I held on to sarcasm like my life depended on it. “Gee, you’ve thought of everything.”
Unlocking the cage, he stood from his chair and stepped inside. “Your attitude’s showing.”
No princess, no woman, why yes, it was. “So what?”
“I pulled over and ran you on the access road on the side of the highway earlier today because physical exertion is a natural anxiety and stress reliever,” he stated unemotionally as he grabbed a phone from a pile of them on a shelf. “If you need to run again, there’s a treadmill in the downstairs gym.” He stepped back out of the cage, shoved the chair over to the desk and sat.
I felt like I’d been slapped in the face. “Wow. Good to know.”
He powered on the cell, then glanced up at me with a completely locked expression. “What else do you need?”
“Did I say I needed anything?” What an asshole.
“Simple question, Summer.” With the phone in his hand, he laced his fingers around it and rested his elbows on his knees.
“Summer,” I mocked my own damn name. “Well, that’s the kiss of death.” I hated him like this. I hated it more than I ever knew he had the capacity to not be like this.
His expression still vigilantly locked, his eyes on me, he didn’t reply.

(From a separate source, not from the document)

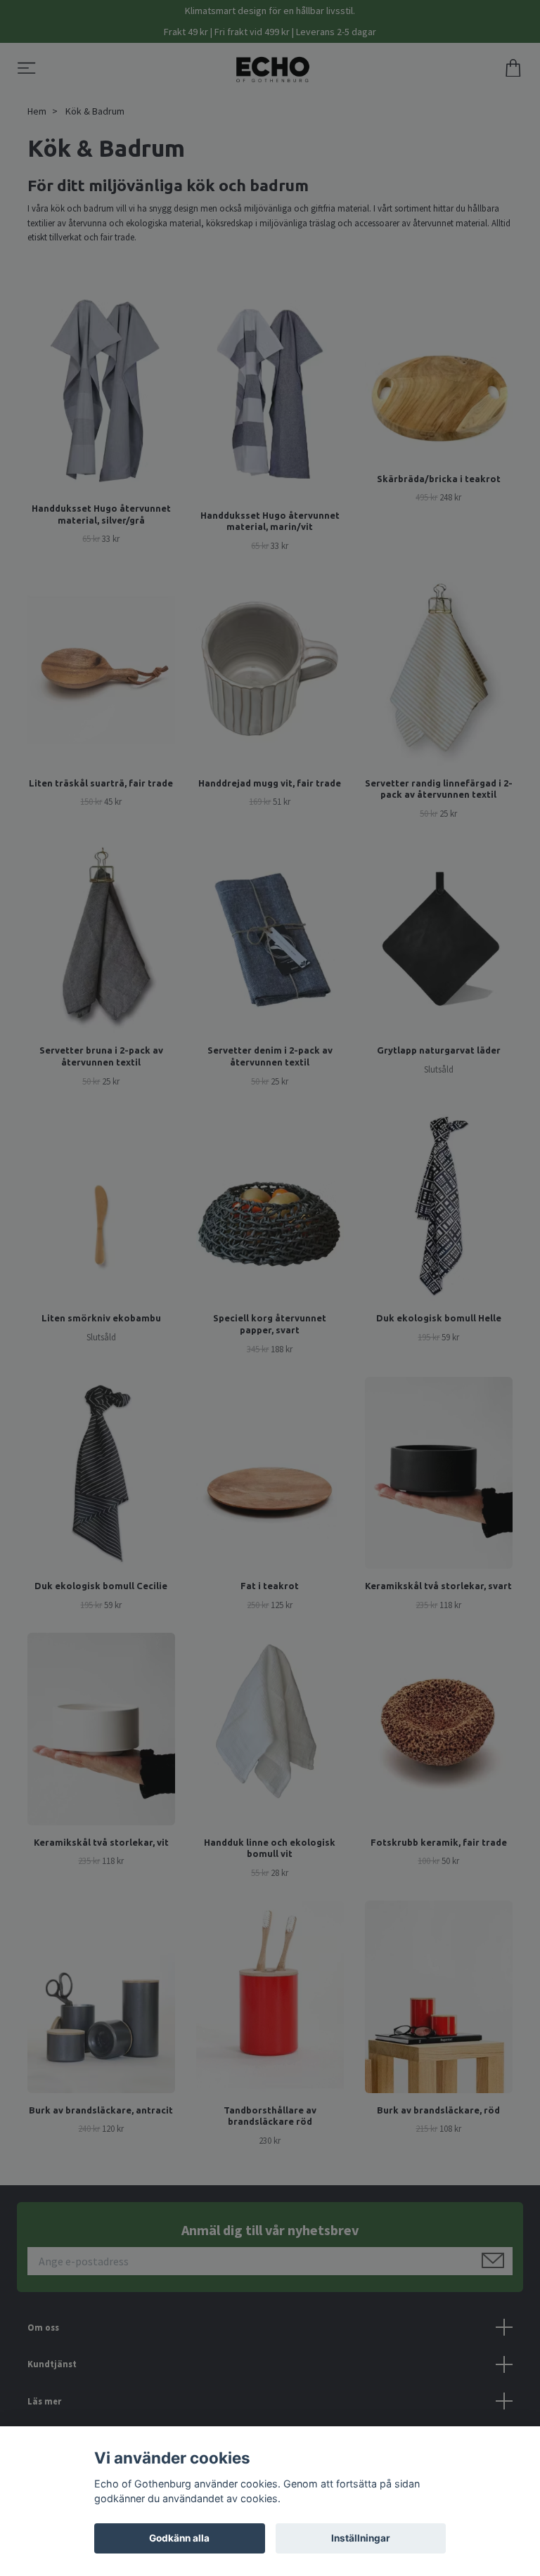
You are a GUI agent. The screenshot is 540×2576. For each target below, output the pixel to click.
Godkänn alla (179, 2538)
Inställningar (360, 2538)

Out of nowhere, a rush of jealousy hit me, and I was spinning down a sinkhole.
Did he ever bring his psycho ex here? Did he fuck her in the bed he said I was supposed to sleep in? Did he shower with her in the damn bathroom he’d told me to use? Did he ever give her his smile before he told her she was nothing to him?
Did he ever treat her as coldly and detached as he was treating me now?
Because all I’d seen was heat and anger from him toward her, and that wasn’t the mark of a man who didn’t give a damn.
Dropping my crossed arms, I shrugged out of his jacket and let it hit the floor. “You’re an asshole, you know that?”
I turned and fled before he saw the tears in my eyes.